The Justice Minister should question the Chief Human Rights Commissioner’s commitment to fighting bigotry after he failed to condemn the anti-Semitism of UK Labour Leader Jeremy Corbyn, says ACT Leader David Seymour.
Paul Hunt unsuccessfully stood for a position in the UK Labour Party as a Corbyn-aligned candidate last year.
Jeremy Corbyn has been criticised for expressing solidarity with an artist who used anti-Semitic tropes in a London mural. In March, his deputy, Tom Watson, received a dossier from parliamentary colleagues of fifty complaints on anti-Semitism that he felt hadn't been dealt with adequately. Nine MPs recently quit Labour, in part over anti-Semitism.
"Asked yesterday to condemn Corbyn’s anti-Semitism by Kim Hill, Hunt failed miserably, instead weakly suggesting that all prejudice was bad", says Mr Seymour.
"It is deeply troubling that the bureaucrat charged with tackling racism in New Zealand cannot bring himself to condemn his former leader’s bigotry.
"Mr Hunt appears to believe that prejudice is acceptable when it is committed by people who share his political beliefs.
"The Human Rights Commission will play a significant role in shaping draft 'hate speech' laws.
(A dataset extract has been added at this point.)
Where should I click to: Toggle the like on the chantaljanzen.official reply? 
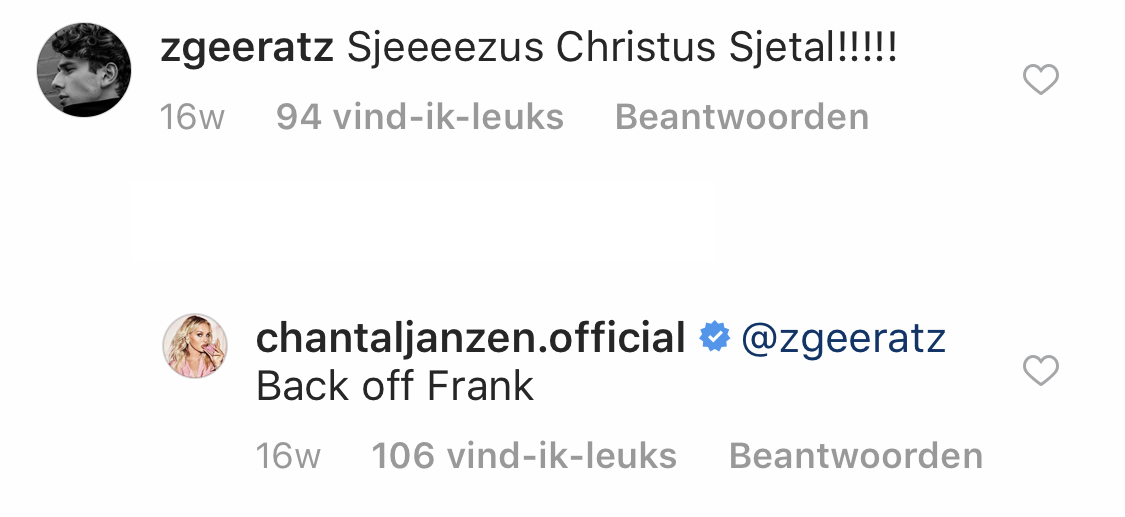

How can we trust Mr Hunt to not use the exercise to try to censor views he doesn’t like?
"Will the Justice Minister defend Mr Hunt’s refusal to condemn Corbyn’s anti-Semitism, or will he ‘give nothing’ to racism and prejudice as his own Human Rights Commission demands?
"Mr Little needs to question whether the Chief Human Rights Commissioner is truly committed to fighting prejudice, or whether he is simply a left-wing hack. If the latter, the Minister needs to rescind his appointment."